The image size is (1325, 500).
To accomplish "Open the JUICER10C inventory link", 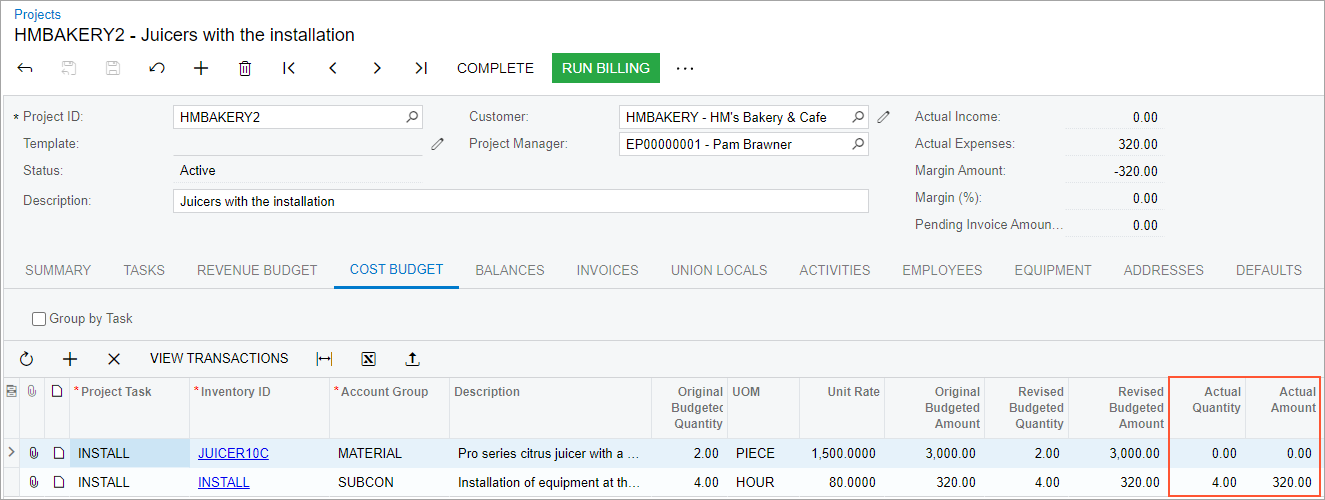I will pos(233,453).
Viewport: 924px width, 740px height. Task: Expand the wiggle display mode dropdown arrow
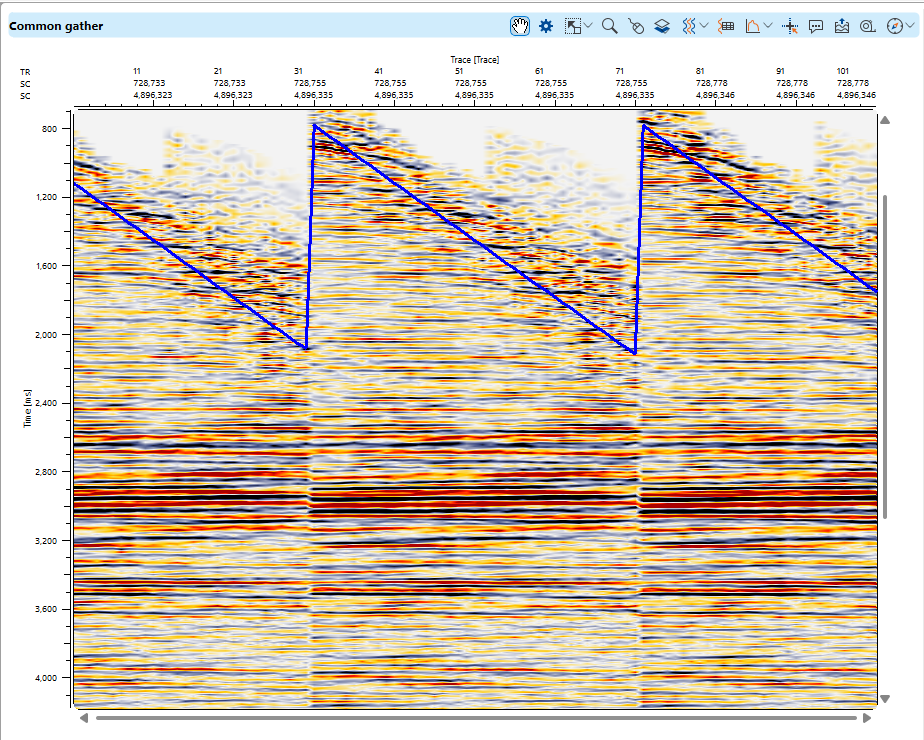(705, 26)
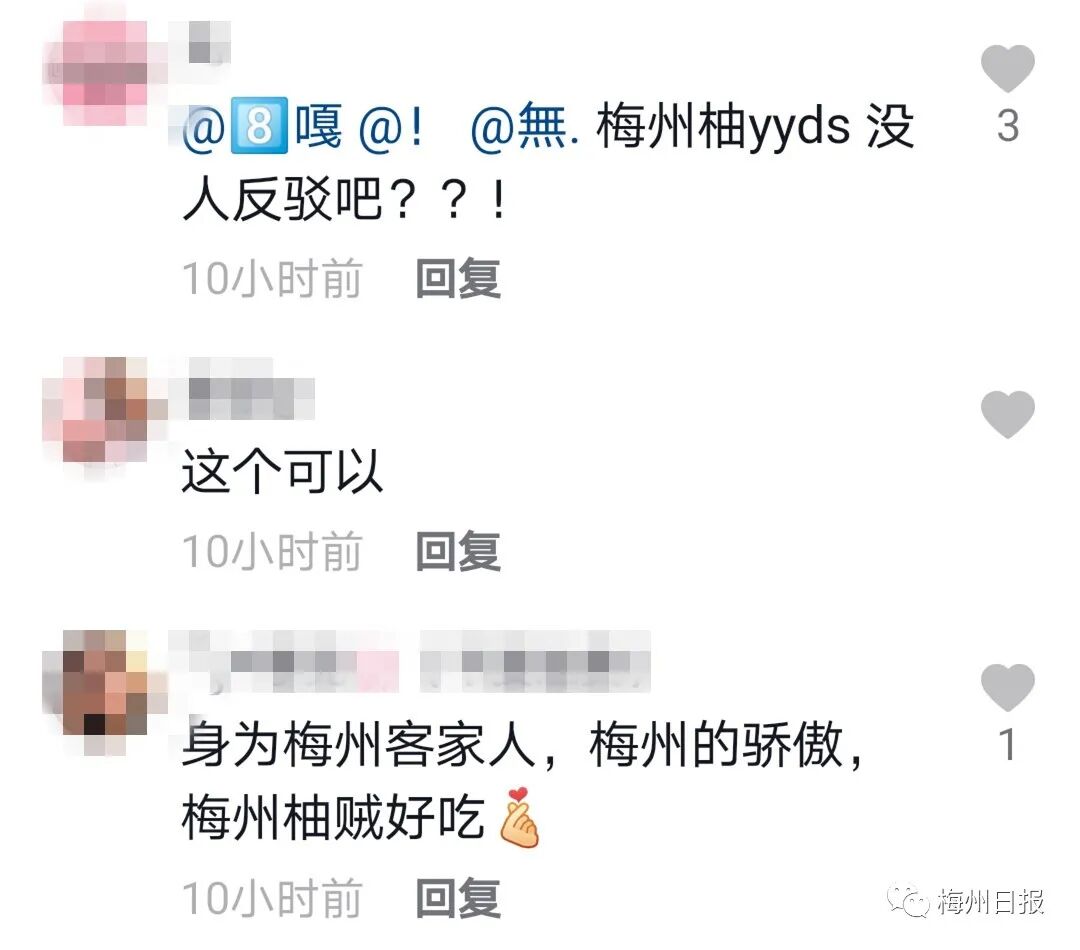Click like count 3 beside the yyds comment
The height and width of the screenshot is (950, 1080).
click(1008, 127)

What to work on = Leave out the pictures and repeat exactly the lines from the one containing "Viewport: 924px width, 740px" through the last line of the entries.

Result of the task =
Viewport: 924px width, 740px height. Task: Expand the wiggle display mode dropdown arrow
(705, 26)
Click like count 3 beside the yyds comment
The height and width of the screenshot is (950, 1080).
click(1008, 127)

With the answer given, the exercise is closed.